Nasce dal fatto che ho pensato queste cose e le ho scritte. Cioè, invece di riflettere sull’argomento da trattare ho semplicemente trattato l’argomento dei miei pensieri, quelli che ti attraversano la testa all’improvviso e ho scritto questa cosa qui: è una sorta di sfogo ed è un’altalena continua tra l’autoelogio goffo e l’autocommiserazione. Ci sono dei momenti nella vita in cui ci sentiamo superiori, anche a sproposito, e dei momenti in cui ci sentiamo non idonei, e magari non è vero e siamo semplicemente nel mezzo, e nella canzone ho detto tutto quello che mi è passato nella testa.
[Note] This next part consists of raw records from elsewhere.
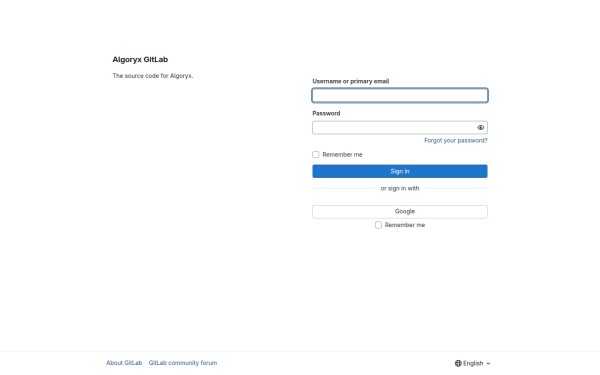Focus the Username or primary email field
600x375 pixels.
click(x=400, y=95)
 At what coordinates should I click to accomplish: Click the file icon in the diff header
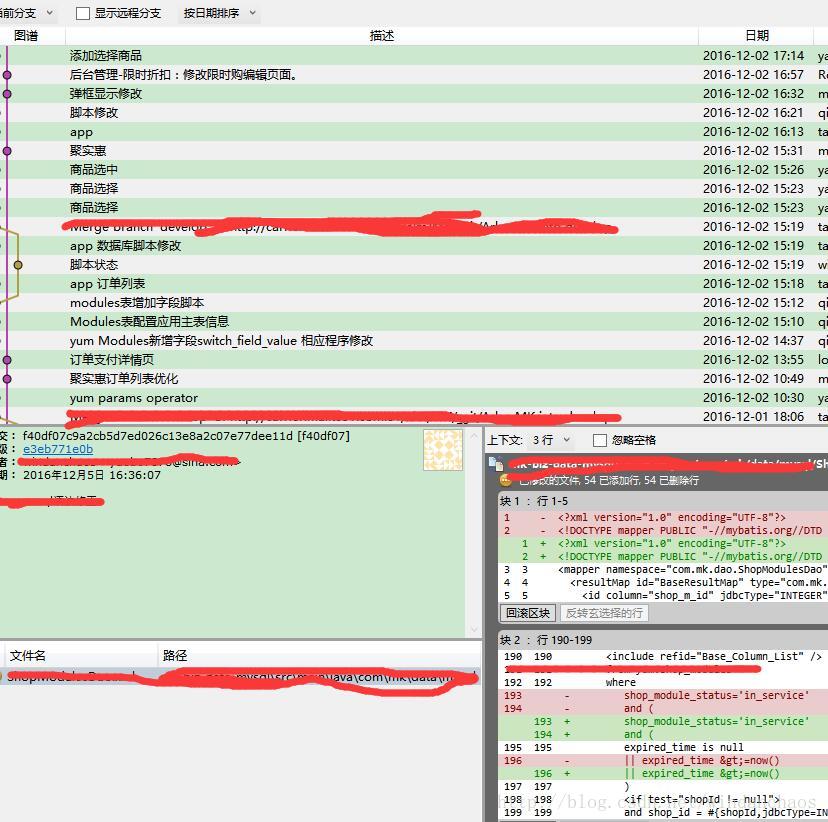(x=495, y=463)
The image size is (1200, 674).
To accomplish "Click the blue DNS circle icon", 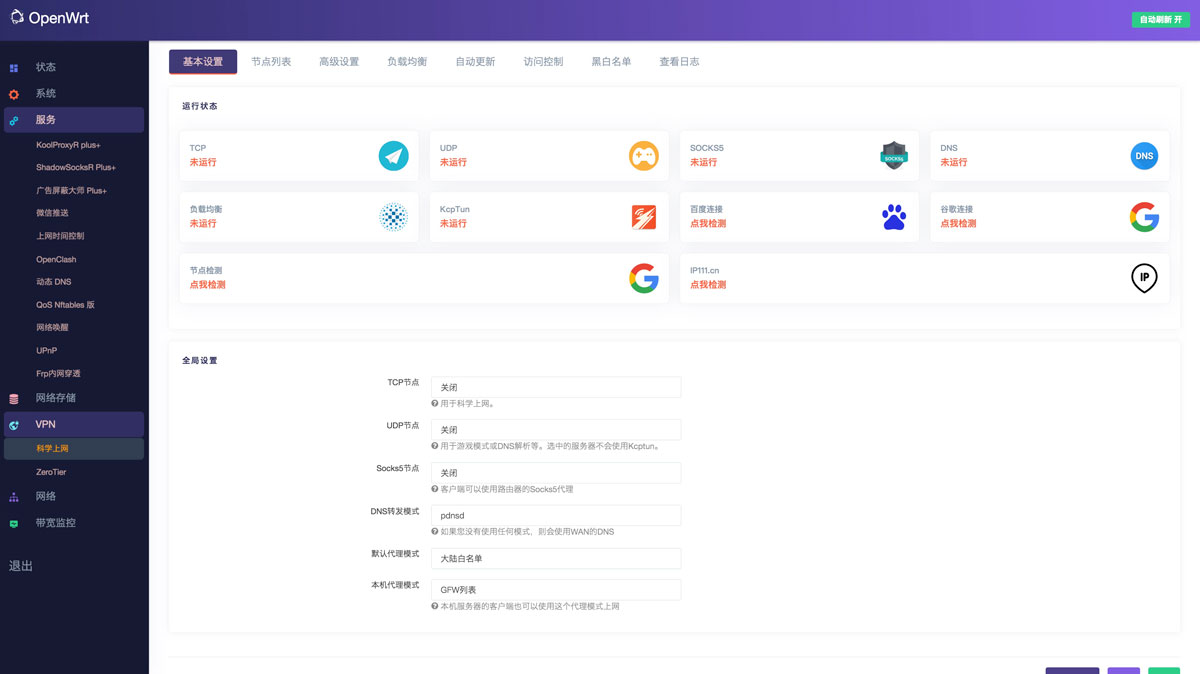I will [1144, 156].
E poi come ci lavori sulla parola? Sei di quelli che lavora sulle assonanze, le rime: per dire, perché quelle testate sono trenta?
“Trenta testate al muro” non potevano essere nessun altro numero, non mi è mai venuto in mente di metterne venti. Però la cosa migliore per quanto riguarda l’assonanza è solitamente quella che mi viene prima delle altre, è proprio quella lì, per me ‘ste testate al muro non potevano essere un altro numero, “trenta” ha quella “t” dentale che funge da percussione, come la “z” fa da charleston.
Che fa il paio con quella cosa del basso che mi dicevi all’inizio…
Sì, probabilmente il testo compone il groove di batteria che è scandito solo dalla cassa in quattro nel ritornello, però il testo contiene delle “t”, delle “s” che possono essere gli altri pezzi della batteria che comporrebbero questo groove se fosse suonato da una batteria intera.
Senti, a proposito dell’intelligenza artificiale con cui avete costruito il design, nella nota stampa c’è la domanda “I computer possono sognare” che mi ha portato al Philip Dick degli androidi che sognano pecore elettrice, ma forse è solo una sovrainterpretazione…
Guarda non è un caso, nel senso che non sono un appassionato nello specifico, però è un argomento che probabilmente non finirà mai di essere in voga, perché è quello che riguarda noi umani e più andiamo avanti più quello è l’argomento, con la maiuscola. Le persone con cui ho lavorato, che sono i ragazzi di uno studio grafico di Roma, ho avuto questa idea di far sognare a un computer le mie canzoni, questa è la narrazione legata all’immagine scelta per questi singoli e per il disco. La cosa interessante è che lavorano con un software che mangia immagini, gli vengono date immagini che rielabora costruendone una nuova basata su… nessuna reference, ovvero creando un’immagine che non potremmo mai pensare e questo genera un effetto secondo me artistico. Su di me la copertina di Canguro genera sia inquietudine che interesse e questa è una cosa bella, secondo me.